Reading text:
## START
UN: Convention against Corruption signatories must tackle environmental crimes

UN: Convention against Corruption signatories must tackle environmental crimes - Transparency

An area of deforestation on the border of the Amazon rainforest burned down to produce charcoal and to grow soybeans or raise cattle. The Ministry of Labour's grupo movel (mobile unit), who work to end the use of unfree labour in the region, are developing a pioneering activity to assign responsibility for the slavery cases reported on such farms to the pig iron producing companies, as the charcoal is made to be sold exclusively to these extremely profitable companies.

ARTICLE 19 joined over 300 other signatories in calling for States Parties to the United Nations Convention against Corruption (UNCAC) to adopt a resolution at the 10th UNCAC Conference of the States Parties (CoSP10) to prevent and combat corruption, and the environmental crimes corruption facilitates, as a crucial way to protect the environment, tackle the climate crisis and uphold human rights. Read the letter below, and view all signatories by viewing the letter as a PDF using the button at the bottom of this page.

Open letter to UNCAC States Parties Calling for a Strong Resolution at CoSP10 to Prevent and Combat Environmental Crime and Corruption

3 November 2023

Dear United States Delegation, President of the 10th UNCAC CoSP,
Dear Delegates to the States Parties to the UN Convention Against Corruption,

We, 301 civil society organisations and experts from 99 countries around the globe, urge States Parties to adopt a resolution at the 10th UNCAC CoSP10 to prevent and combat corruption and the environmental crimes it facilitates as a crucial way to protect the environment, tackle the climate crisis and uphold human rights.

Corruption has a seismic impact on the environment and the climate. It enables crimes across complex supply chains that exploit wildlife, forests, fisheries and other natural resources and species. It is often linked to serious criminal networks that rely on corruption at every step of their global supply chain. It creates incentives to degrade nature, leading to the conversion and degradation of land and the building of infrastructure in biodiversity-rich zones. Corruption is undermining efforts to address climate change at a time when the Intergovernmental Panel on Climate Change reports that human-induced climate change has ‘resulted in more frequent and more intense extreme weather events that have caused increasingly dangerous impacts on nature and people in every region of the world’.
## END
Dataset entries:
## START
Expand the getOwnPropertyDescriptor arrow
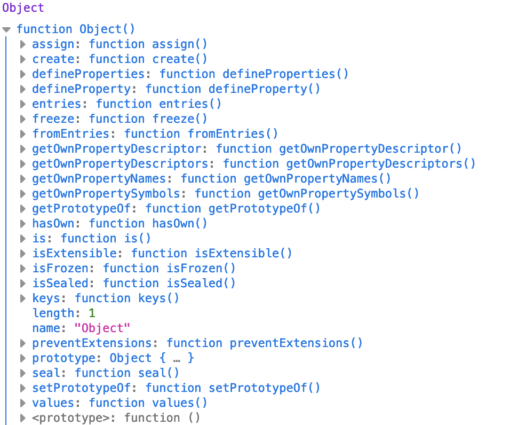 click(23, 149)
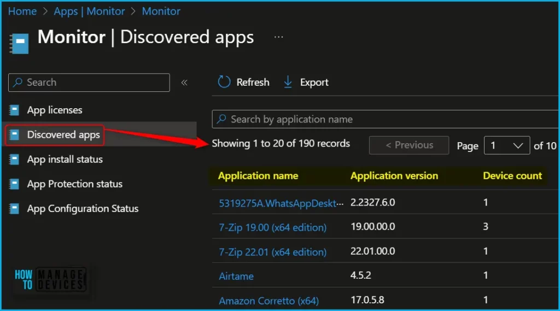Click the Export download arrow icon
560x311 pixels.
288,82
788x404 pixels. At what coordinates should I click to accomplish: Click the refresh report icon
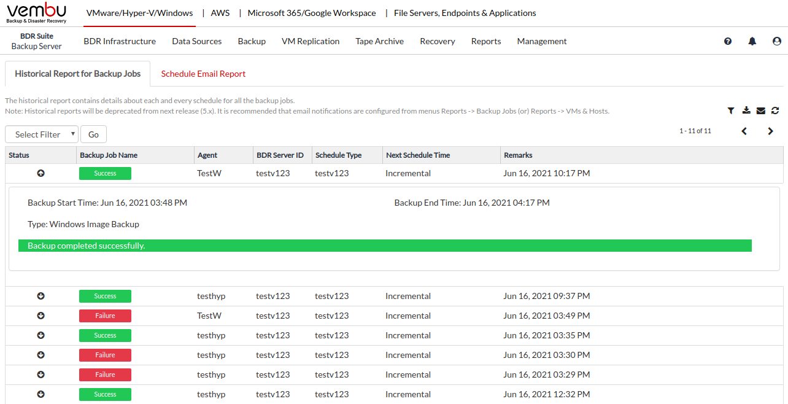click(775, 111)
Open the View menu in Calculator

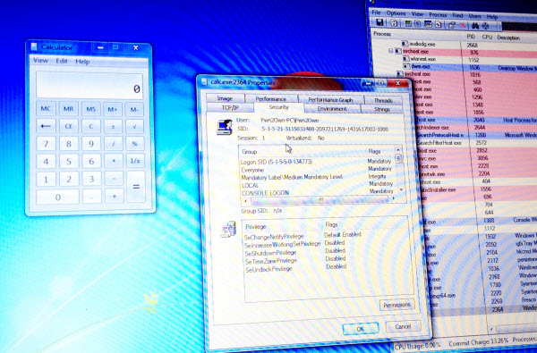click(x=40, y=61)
## END
## START
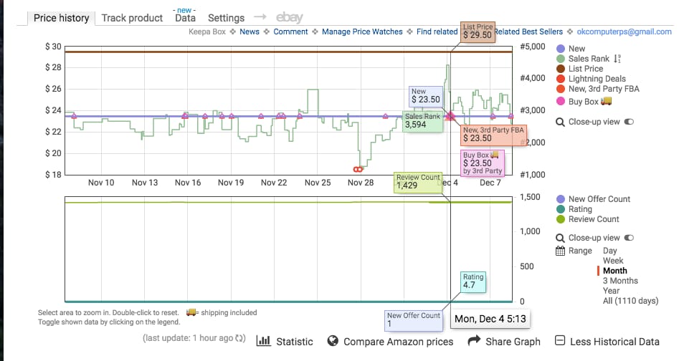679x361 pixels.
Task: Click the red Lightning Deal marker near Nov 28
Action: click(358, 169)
## END
What is being asked: Can you sum up the text about the open letter on corruption and environmental crime in two sentences?

Solution to this task: ARTICLE 19 joined over 300 other signatories, 301 civil society organisations and experts from 99 countries, in a 3 November 2023 open letter urging States Parties to the UN Convention against Corruption to adopt a resolution at CoSP10 to prevent and combat corruption and the environmental crimes it facilitates, as a way to protect the environment, tackle the climate crisis and uphold human rights. The letter argues that corruption has a seismic impact on the environment and the climate: it enables crimes that exploit wildlife, forests, fisheries and other natural resources, creates incentives to degrade nature, and undermines efforts to address climate change.